Extracted records |
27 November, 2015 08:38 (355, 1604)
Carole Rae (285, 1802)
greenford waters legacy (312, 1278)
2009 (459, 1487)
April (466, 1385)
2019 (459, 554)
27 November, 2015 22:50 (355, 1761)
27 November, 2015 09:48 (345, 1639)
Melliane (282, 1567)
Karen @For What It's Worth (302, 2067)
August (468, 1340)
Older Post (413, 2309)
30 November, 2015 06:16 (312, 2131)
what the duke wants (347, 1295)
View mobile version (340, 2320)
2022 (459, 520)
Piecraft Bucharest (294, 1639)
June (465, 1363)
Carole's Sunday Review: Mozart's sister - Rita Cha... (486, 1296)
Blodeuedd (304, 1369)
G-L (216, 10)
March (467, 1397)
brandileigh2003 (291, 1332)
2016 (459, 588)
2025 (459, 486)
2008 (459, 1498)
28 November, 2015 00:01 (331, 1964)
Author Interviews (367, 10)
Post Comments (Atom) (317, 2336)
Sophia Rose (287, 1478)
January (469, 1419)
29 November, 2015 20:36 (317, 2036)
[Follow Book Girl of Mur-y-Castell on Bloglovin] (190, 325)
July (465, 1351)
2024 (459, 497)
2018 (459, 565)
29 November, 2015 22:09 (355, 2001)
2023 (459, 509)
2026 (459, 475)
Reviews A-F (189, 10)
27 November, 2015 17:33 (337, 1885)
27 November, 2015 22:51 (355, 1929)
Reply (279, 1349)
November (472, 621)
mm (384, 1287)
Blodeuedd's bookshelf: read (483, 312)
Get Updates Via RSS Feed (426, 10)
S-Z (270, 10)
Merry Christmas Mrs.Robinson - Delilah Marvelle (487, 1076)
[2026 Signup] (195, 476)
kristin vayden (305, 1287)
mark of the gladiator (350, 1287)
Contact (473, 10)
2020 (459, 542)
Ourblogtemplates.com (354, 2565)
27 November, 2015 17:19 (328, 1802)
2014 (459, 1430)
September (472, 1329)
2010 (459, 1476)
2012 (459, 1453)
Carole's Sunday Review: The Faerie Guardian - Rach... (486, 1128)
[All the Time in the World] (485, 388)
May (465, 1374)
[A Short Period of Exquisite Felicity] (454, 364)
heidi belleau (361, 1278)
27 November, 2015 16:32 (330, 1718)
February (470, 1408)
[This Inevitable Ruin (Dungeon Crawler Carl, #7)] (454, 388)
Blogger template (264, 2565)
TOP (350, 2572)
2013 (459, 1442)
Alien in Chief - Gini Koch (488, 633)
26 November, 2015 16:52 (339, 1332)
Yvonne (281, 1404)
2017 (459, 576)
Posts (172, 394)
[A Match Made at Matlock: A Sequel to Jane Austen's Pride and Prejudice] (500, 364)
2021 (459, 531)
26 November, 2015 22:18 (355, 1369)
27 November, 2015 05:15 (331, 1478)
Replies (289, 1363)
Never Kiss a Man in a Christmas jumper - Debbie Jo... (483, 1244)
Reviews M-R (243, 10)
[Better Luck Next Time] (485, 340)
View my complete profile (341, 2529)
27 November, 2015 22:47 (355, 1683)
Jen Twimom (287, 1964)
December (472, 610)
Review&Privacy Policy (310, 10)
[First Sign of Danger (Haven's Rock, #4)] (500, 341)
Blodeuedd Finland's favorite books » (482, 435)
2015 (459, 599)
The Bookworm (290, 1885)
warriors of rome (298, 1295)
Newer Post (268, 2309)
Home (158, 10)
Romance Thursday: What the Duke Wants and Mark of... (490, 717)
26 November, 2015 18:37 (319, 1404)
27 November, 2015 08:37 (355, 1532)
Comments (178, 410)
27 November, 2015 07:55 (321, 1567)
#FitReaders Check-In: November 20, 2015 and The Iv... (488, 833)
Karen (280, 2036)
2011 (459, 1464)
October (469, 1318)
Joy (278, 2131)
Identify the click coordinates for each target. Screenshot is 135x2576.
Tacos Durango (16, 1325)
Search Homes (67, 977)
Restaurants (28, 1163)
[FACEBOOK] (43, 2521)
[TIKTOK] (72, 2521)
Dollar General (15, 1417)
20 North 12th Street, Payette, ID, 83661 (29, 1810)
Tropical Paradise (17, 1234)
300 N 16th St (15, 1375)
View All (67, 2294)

Assignment | A verbatim transcription is needed of the lines above, starting at the line with "December (472, 610)" and ending at the line with "Joy (278, 2131)", both included, and of nothing else.

Answer to this exercise |
December (472, 610)
Review&Privacy Policy (310, 10)
[First Sign of Danger (Haven's Rock, #4)] (500, 341)
Blodeuedd Finland's favorite books » (482, 435)
2015 (459, 599)
The Bookworm (290, 1885)
warriors of rome (298, 1295)
Newer Post (268, 2309)
Home (158, 10)
Romance Thursday: What the Duke Wants and Mark of... (490, 717)
26 November, 2015 18:37 (319, 1404)
27 November, 2015 08:37 (355, 1532)
Comments (178, 410)
27 November, 2015 07:55 (321, 1567)
#FitReaders Check-In: November 20, 2015 and The Iv... (488, 833)
Karen (280, 2036)
2011 (459, 1464)
October (469, 1318)
Joy (278, 2131)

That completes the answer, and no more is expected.